It was not until I became more acquainted with the material that I realized how outstanding material we had in our hands. It feels as if I have fallen into Ali Baba’s cave with exotic treasures in every corner of it. Since comics-related material has not been systematically archived in Finland, it has been challenging to name and categorise these jewels in a way that really supports the research later on. Which is to say that the most interesting and significant material in the archive are sketches and notes in notebooks and on slips of paper, different versions, and background material.
Despite my negative words at the beginning, the finished comic originals naturally deserve to be archived for future generations. However, in my opinion it is actually those sketches and different versions that allow us to observe the creative processes through which comics are produced. These processes vary from artist to artist, sometimes simply because it is an individual process, while in other cases the comic is produced by both a scriptwriter and a cartoonist. And what about the contribution of the publisher? The archive may reveal both censorship and self-censorship, which provides opportunities for both social analyses and artistic and scientific research.
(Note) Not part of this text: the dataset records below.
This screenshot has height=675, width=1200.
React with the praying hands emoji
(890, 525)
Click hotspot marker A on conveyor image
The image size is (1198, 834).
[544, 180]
What benefits most from creation of a comic archive is our art education. Today, comic guide books and comic courses are based mainly on each writer’s or educator’s individual experience and expertise. Research based on a wide range of material would surely provide many new perspectives and a basis for new theoretical approaches to teaching.
At the moment, a challenge for the archive project is that a significant part of the historical original comic material is either lost or even destroyed, often by the artist himself, because it has not been possible to store or donate the material. In addition, paper is a very sensitive material and it cannot withstand random storage conditions for very long periods. With current funding, we are able to archive the original comic material of the Finnish Comics Society, which is, nevertheless, only a tiny part of the material that is in danger of being lost.
The Finnish Comics Information Center, Comic Archive Project
A comic archive is the pilot project of the Finnish Comics Information Center, which was started with the support of the Jane and Aatos Erkko Foundation. The aim of the project is to examine more widely the archiving and storage of illustrational images in Finland.